Analysing data from the firm's annual North American fixed income research among 1000 institutional investors, Greenwich believes that the corporate bond market is going through an evolution, but not yet a revolution.
The report finds that institutional investors are taking tentative steps to utilise new sources of liquidity to execute corporate bond trades and are forming new trading relationships through electronic trading platforms. The average number of dealers used is up 35% since 2009, although the market continues to be dominated by the top dealers.
Greenwich Associates estimates that 16% of institutional investment-grade corporate bond trading volume is executed electronically today, with four out of five firms utilising electronic trading platforms for some portion of their trading.

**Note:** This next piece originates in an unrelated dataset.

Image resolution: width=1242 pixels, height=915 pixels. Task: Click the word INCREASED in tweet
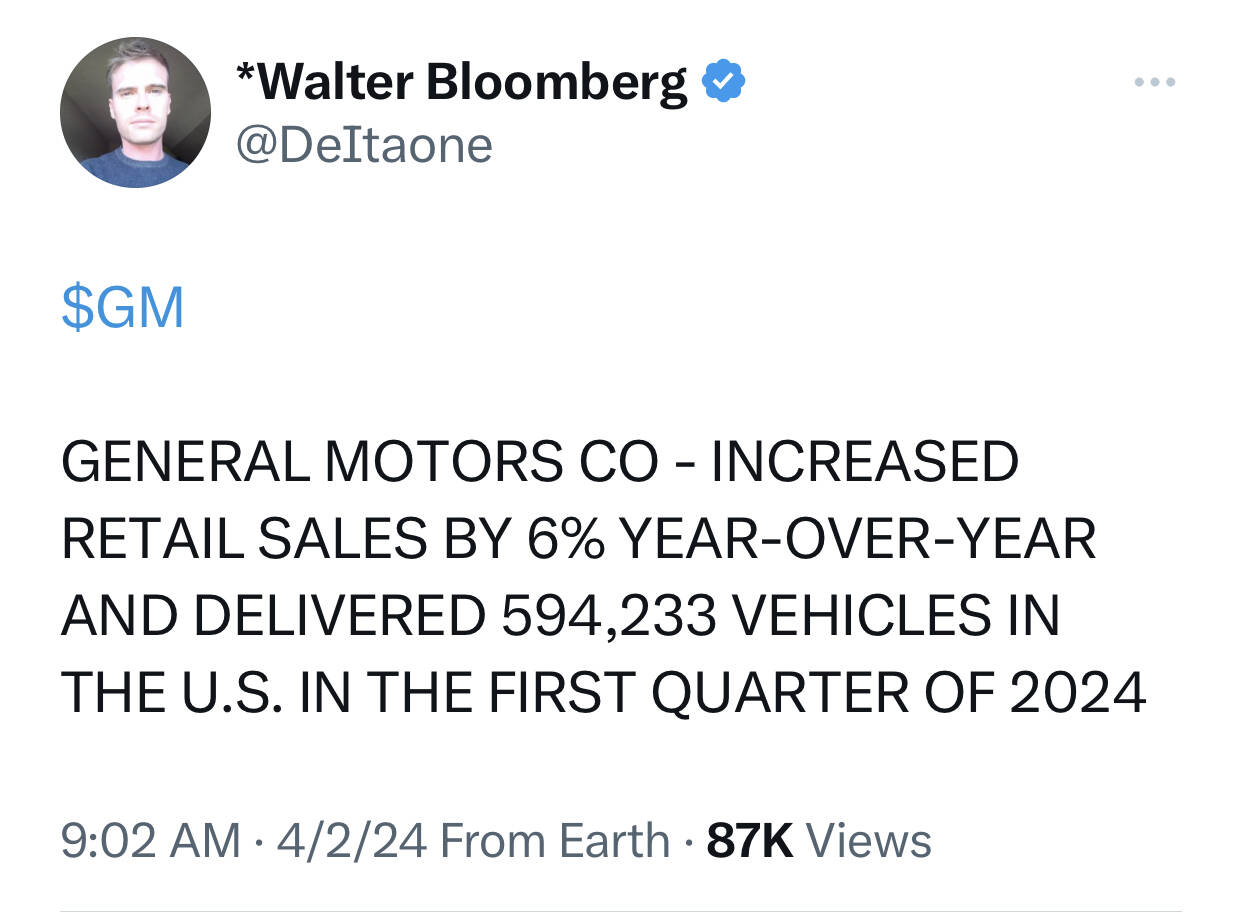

"Everyone willing and able to quote a competitive price in response to an RFQ has the ability to win business from the 80% of buy-side firms actively trading corporate bonds electronically-something not possible only five years ago," says Kevin McPartland, head of research for market structure and technology at Greenwich Associates.

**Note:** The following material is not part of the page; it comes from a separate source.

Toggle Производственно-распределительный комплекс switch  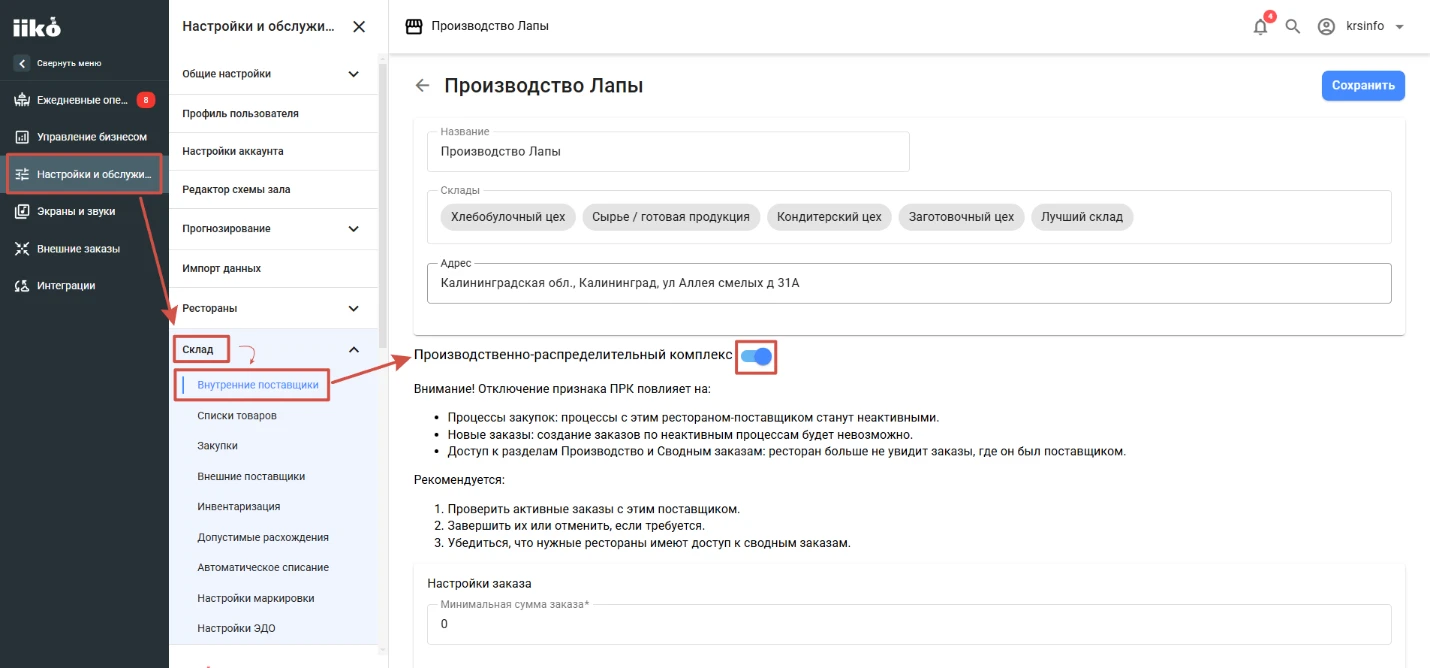(757, 356)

MarketAxess continues to be the market share leader in North America, executing 86% of dealer-to-client investment-grade corporate bond electronic trades.
Greenwich Associates believes electronic trading of lots between $100 thousand and $5 million in size will continue to grow in the coming years, with the potential to take the market-wide percentage of volume traded electronically to 20% by 2016.
Growth in electronic trading of block trades - those over $5 million - will be a much more challenging endeavor, says the firm, as these trades are the ones that the buy side brings to dealers via phone, not only for market color and liquidity, but also to build up a relationship that ensures access to sought-after new issue allocations.